PEPPA ‘A CANNUNERA: IL FUOCO DEGLI IDEALI

 

Tra storia e leggenda la vita di una protagonista dei moti antiborbonici

 


Una delle figure ormai diventate iconiche nella storia italiana e soprattutto della storia siciliana è Giuseppina Bolognara Calcagno, meglio conosciuta, grazie alle sue gesta da rivoluzionaria antiborbonica, come Peppa 'a cannunera.

La sua vita, a causa dell'insufficienza e della scarsa oggettività delle fonti, è una terra di mezza fra leggenda e Storia, ma ciò che vogliamo qui sottolineare sono le qualità e le azioni che l'hanno resa un'eroina del Rinascimento.

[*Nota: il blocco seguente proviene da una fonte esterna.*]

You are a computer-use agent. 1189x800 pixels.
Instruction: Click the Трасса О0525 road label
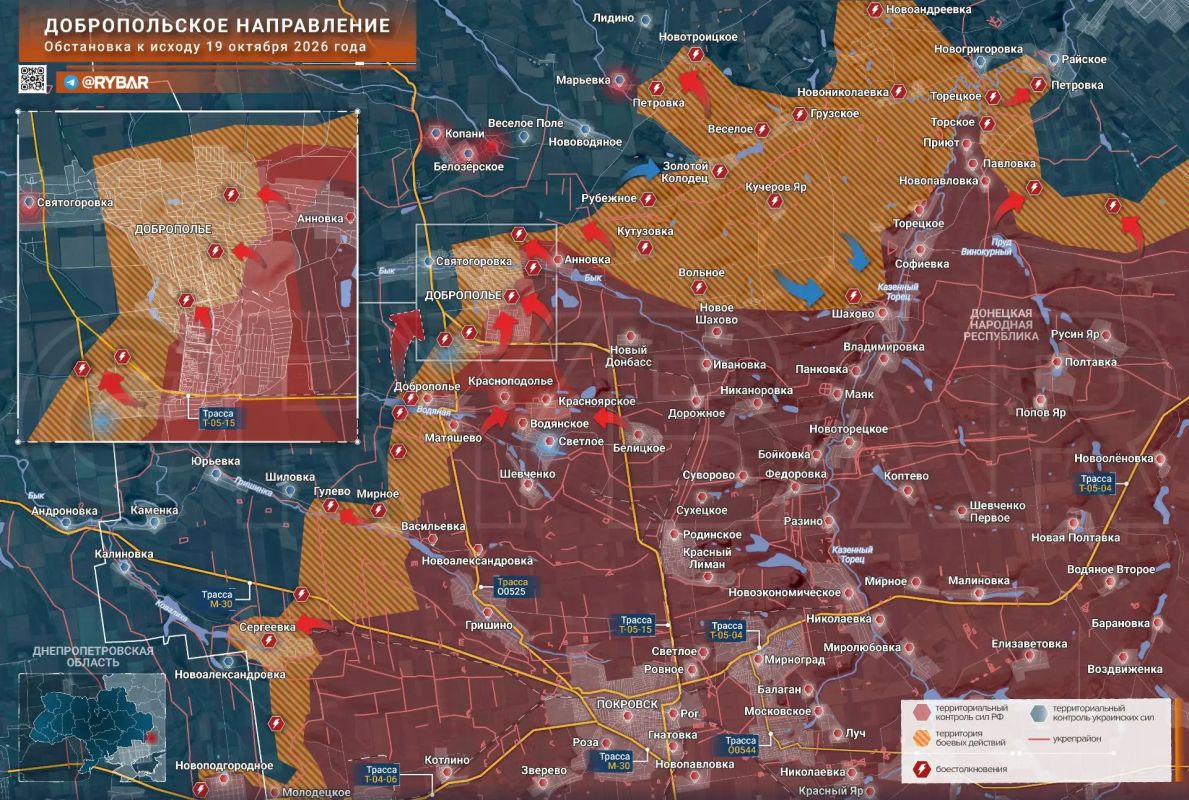pos(511,586)
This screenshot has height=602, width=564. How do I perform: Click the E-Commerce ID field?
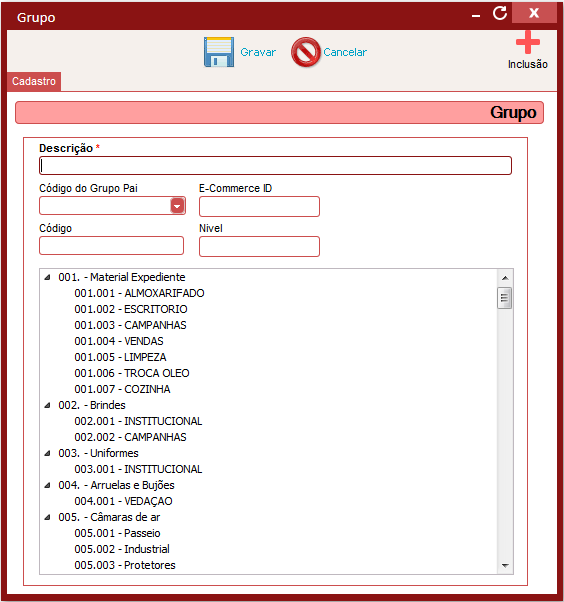click(259, 207)
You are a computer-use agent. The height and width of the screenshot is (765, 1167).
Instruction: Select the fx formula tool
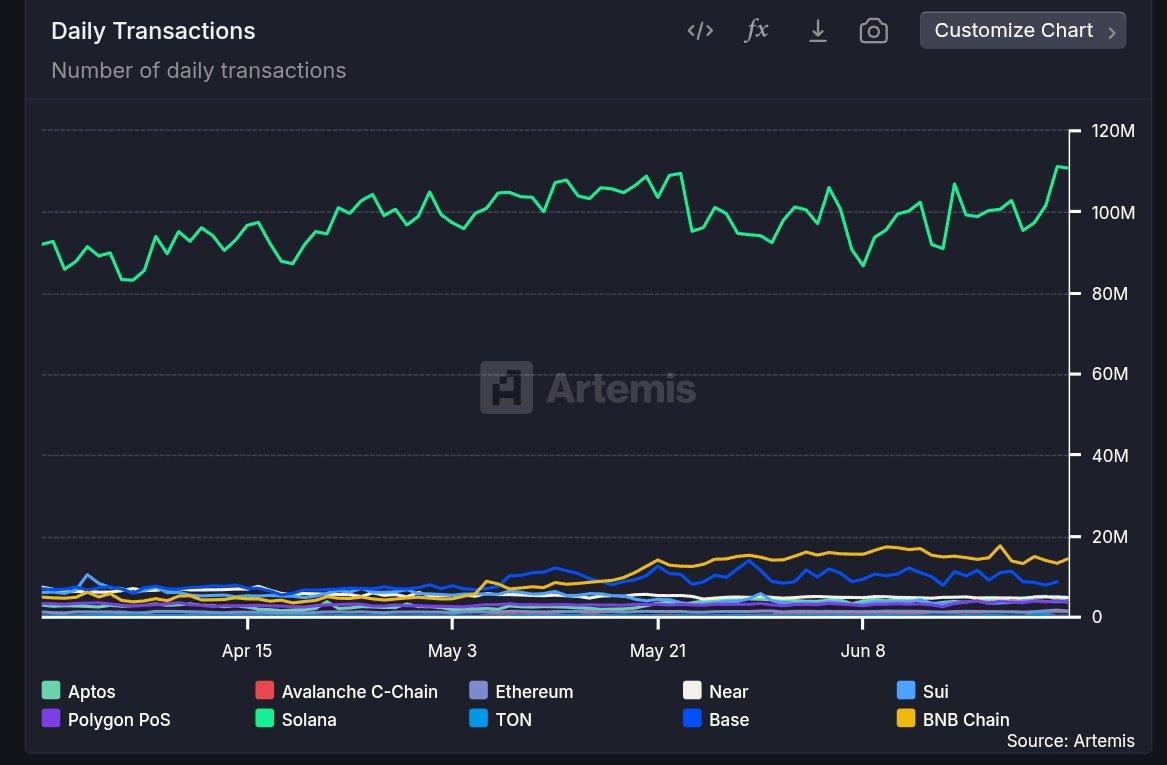[757, 30]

Giuseppina nasce a Barcellona Pozzo di Gotto il 19 marzo del 1841, da genitori ignoti che, avendola concepita durante una relazione extraconiugale, per eliminare ogni traccia della nascita della figlia illegittima, la abbandonano nel paesino messinese. Lì viene affidata a una nutrice, alla quale la bambina deve probabilmente il cognome, Bolognara o Calcagno (sono usati spesso entrambi), cresce con molti altri fratelli di latte e, raggiunta l'età di nove anni, viene portata a Catania, dove passa un'infanzia difficile, tra orfanotrofio e lavori faticosi. Sin da giovanissima diventa la serva di un oste, poi trova un impiego in un fondaco situato nelle immediate vicinanze della locanda. Dapprima lavora come stalliera, poi come vetturina.

Siamo in una Sicilia in cui imperversavano i moti antiborbonici e repubblicani della metà del XIX secolo e Peppa, come una ogni popolana lavoratrice di quel periodo, ascolta la cronaca della Seconda Guerra d'Indipendenza e i discorsi dei filorivoltosi. Fra questi spicca Francesco Crispi, che incita la cittadinanza alla rivolta, e l'animo della ragazza, allora ventenne, si infiamma per la passione politica.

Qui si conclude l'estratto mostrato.